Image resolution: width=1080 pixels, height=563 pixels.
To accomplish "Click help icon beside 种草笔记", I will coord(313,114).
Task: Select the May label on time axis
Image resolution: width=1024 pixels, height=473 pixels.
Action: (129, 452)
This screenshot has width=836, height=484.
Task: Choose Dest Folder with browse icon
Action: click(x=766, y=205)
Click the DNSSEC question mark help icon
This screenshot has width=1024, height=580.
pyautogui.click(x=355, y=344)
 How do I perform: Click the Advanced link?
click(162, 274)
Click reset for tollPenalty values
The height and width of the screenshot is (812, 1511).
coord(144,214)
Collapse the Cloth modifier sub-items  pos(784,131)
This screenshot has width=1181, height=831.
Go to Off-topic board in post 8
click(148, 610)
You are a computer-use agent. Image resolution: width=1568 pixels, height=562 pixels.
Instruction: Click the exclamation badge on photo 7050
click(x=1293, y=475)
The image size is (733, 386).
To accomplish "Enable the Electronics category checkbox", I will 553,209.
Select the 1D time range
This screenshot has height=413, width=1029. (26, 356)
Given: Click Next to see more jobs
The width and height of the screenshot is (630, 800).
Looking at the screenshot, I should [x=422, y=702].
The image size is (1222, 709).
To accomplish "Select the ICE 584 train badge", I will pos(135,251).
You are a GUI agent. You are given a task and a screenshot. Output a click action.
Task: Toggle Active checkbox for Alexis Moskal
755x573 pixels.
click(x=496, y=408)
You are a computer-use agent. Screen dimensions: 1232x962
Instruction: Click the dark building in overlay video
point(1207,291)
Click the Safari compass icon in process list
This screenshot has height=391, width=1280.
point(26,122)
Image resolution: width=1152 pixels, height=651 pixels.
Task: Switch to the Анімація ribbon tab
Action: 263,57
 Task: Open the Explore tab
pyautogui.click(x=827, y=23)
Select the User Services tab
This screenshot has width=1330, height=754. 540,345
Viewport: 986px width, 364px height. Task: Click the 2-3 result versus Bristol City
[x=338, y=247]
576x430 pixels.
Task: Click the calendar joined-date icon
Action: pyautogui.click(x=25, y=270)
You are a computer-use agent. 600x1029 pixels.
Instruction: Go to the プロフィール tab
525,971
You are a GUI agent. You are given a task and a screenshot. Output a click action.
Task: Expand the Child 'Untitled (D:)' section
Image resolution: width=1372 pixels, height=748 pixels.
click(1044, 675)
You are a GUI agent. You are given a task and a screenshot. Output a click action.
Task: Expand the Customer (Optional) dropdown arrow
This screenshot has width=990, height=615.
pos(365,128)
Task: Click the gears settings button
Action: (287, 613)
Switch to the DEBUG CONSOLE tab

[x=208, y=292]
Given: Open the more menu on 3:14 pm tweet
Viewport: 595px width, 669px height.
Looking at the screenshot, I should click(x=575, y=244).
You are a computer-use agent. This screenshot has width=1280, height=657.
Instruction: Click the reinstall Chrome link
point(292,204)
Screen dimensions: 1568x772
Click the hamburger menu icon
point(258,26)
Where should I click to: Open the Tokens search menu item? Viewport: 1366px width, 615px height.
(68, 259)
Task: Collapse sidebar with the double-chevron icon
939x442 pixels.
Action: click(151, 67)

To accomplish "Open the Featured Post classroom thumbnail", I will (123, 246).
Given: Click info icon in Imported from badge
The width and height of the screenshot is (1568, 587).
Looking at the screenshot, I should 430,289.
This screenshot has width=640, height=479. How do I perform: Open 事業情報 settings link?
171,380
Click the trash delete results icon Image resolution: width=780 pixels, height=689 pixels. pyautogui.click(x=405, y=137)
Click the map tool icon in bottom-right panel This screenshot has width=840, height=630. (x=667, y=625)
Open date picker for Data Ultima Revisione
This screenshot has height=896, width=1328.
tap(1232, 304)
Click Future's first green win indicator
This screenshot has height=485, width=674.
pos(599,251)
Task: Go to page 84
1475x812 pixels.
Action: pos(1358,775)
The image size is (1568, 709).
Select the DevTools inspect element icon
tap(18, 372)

__________

Problem requirements: Set down, word for word, the line that contains "This screenshot has height=485, width=674." and all lines after it up to the end of the listing.

Task answer:
This screenshot has height=485, width=674.
pos(599,251)
Task: Go to page 84
1475x812 pixels.
Action: pos(1358,775)
The image size is (1568, 709).
Select the DevTools inspect element icon
tap(18, 372)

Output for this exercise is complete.